--- Provided material Enclosed Below ---

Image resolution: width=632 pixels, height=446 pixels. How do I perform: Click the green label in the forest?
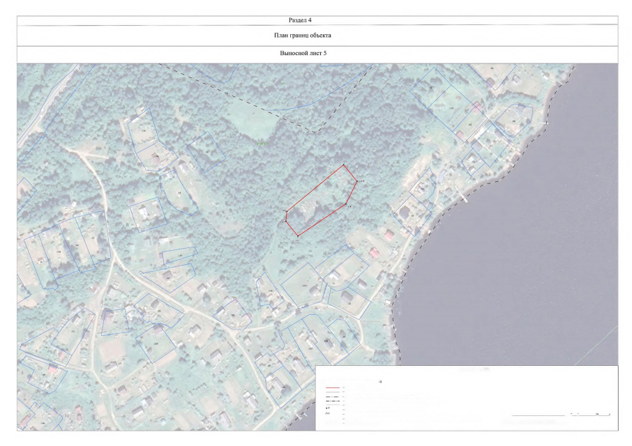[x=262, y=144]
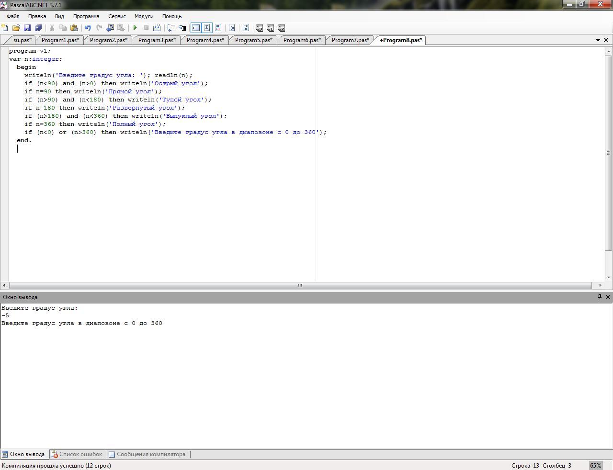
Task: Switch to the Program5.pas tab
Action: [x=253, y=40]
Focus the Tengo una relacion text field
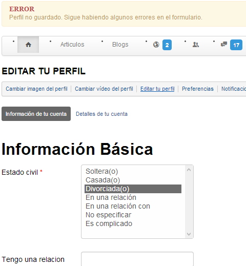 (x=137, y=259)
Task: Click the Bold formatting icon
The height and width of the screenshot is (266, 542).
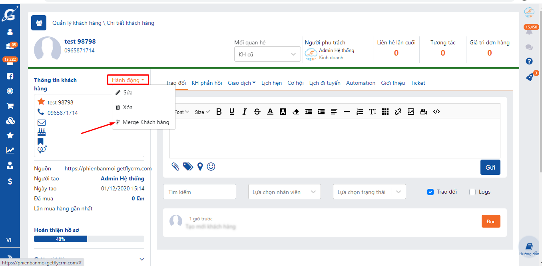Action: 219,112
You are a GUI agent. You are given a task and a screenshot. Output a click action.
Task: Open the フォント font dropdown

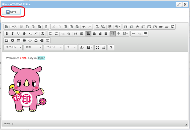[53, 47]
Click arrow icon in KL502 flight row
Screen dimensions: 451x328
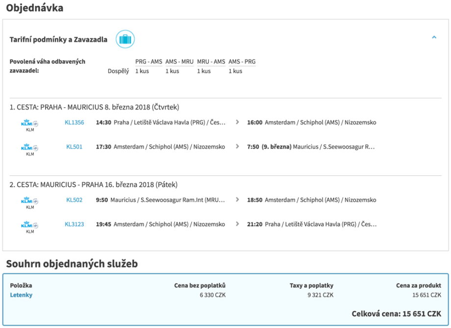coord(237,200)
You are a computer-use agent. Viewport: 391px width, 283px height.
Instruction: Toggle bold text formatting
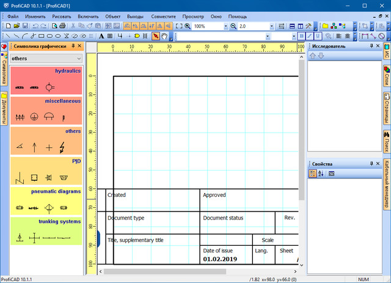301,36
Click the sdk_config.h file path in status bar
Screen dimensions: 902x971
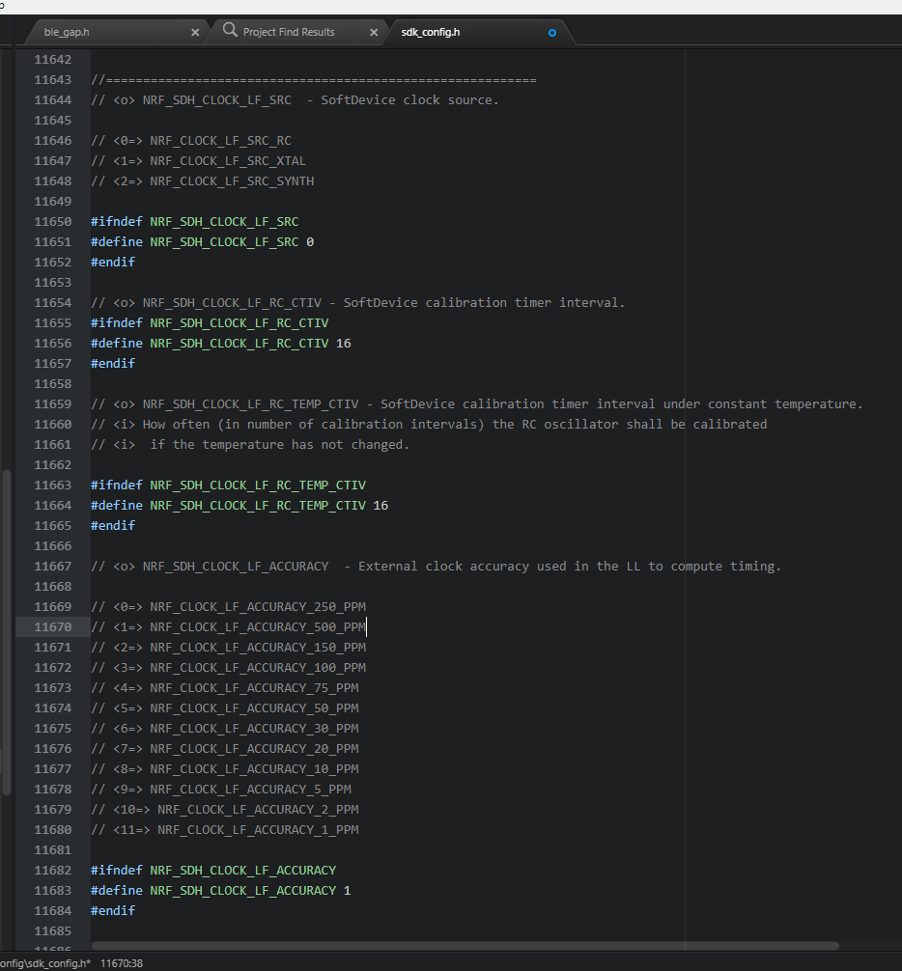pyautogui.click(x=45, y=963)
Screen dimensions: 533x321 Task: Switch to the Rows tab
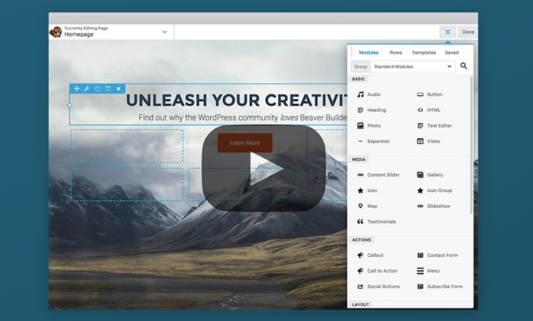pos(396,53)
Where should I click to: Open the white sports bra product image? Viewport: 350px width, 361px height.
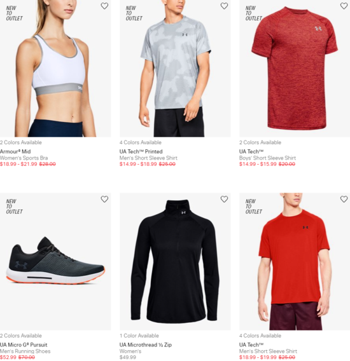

--- End of Enclosed Provided material ---

→ **Task description**:
I need every line of the material that includes "icon", so please copy them out.

→ **Exercise solution**:
Task: Click the Bold formatting icon
Click arrow icon in KL502 flight row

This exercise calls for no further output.